Worried for SIL and family...

4 replies

minko · 25/03/2008 10:52

Just spent a miserable Easter staying with DP's brother and family. They always make a huge effort when we stay, but somehow the chemistry of having his family around and trying to impress makes BIL go a bit weird.

He started a huge argument with SIL over absolutely nothing on Saturday night. He shouted that they should go upstairs, so they could 'sort it out'. Their 2 poor children looked terrified and started crying and there was much shouting and yelling. SIL saying he shouldn't threaten violence. Him saying she was an embarrassment and a disgrace. Then it all calmed down and things just sort of went back to normal (though obviously v. tense and awkward). There were no apologies. SIL told kids that mummies and daddies sometimes argued and not to worry. But BIL did not apologise or explain or anything, just carried on as normal.

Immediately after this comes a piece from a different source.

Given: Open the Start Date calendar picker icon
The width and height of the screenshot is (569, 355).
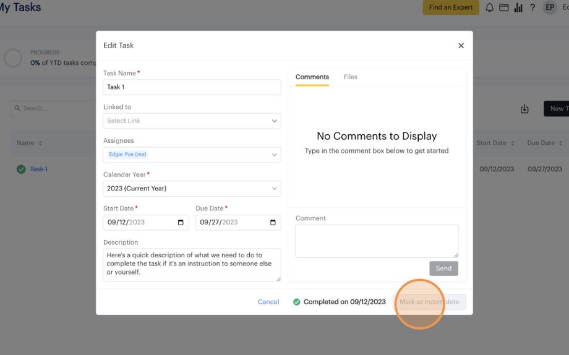Looking at the screenshot, I should [181, 223].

It was awful. And I'm so worried for their kids. The younger one (3) looked so miserable a lot of the time. SIL claims he's only bad when his family are around. But she shouldn't tolerate him treating her like that EVER! I don't know what to do or say. DP is worried but doesn't want to get involved. This is not the first time this has happened. Personally I think they need to split up but DP says they couldn't afford to. There doesn't seem to be much love left between them, but who knows...? At the very least BIL needs anger management.

So what should I do... I feel I should say something to SIL but what...???

OP posts:
jesuswhatnext · 25/03/2008 11:12

you sound nice, just be there for her if she wants help or support - would it be possible for your dp to speak to his brother on their own?, maybe point out that you are all part of the same family and that you are both worried about them?, not confrontational, just a chat in the pub over a beer sort of thing?

minko · 25/03/2008 11:16

Thanks. They live at the other end of the country unfortunately so it's hard to judge if this is normal behaviour or not... (it has been the norm when we've been to visit recently though). It also make sit hard to offer any real support.

OP posts:
mampam · 25/03/2008 11:18

I think that to some extent your dp is right not to want to get involved because they won't thank you for it. However it wouldn't hurt for you to let SIL know that if she ever wants to talk or needs a shoulder to cry/lean on then you'll be there for her.

Perhaps your DP could broach BIL in a kind of non involved way by saying something like "what goes on between you and SIL is none of my business but you really shouldn't be arguing like that in front of your dc's". Who knows maybe BIL might open up a bit too.

edam · 25/03/2008 11:21

Agree all you can/should do is make it clear to SIL you are there for a bit of phone support should she need it.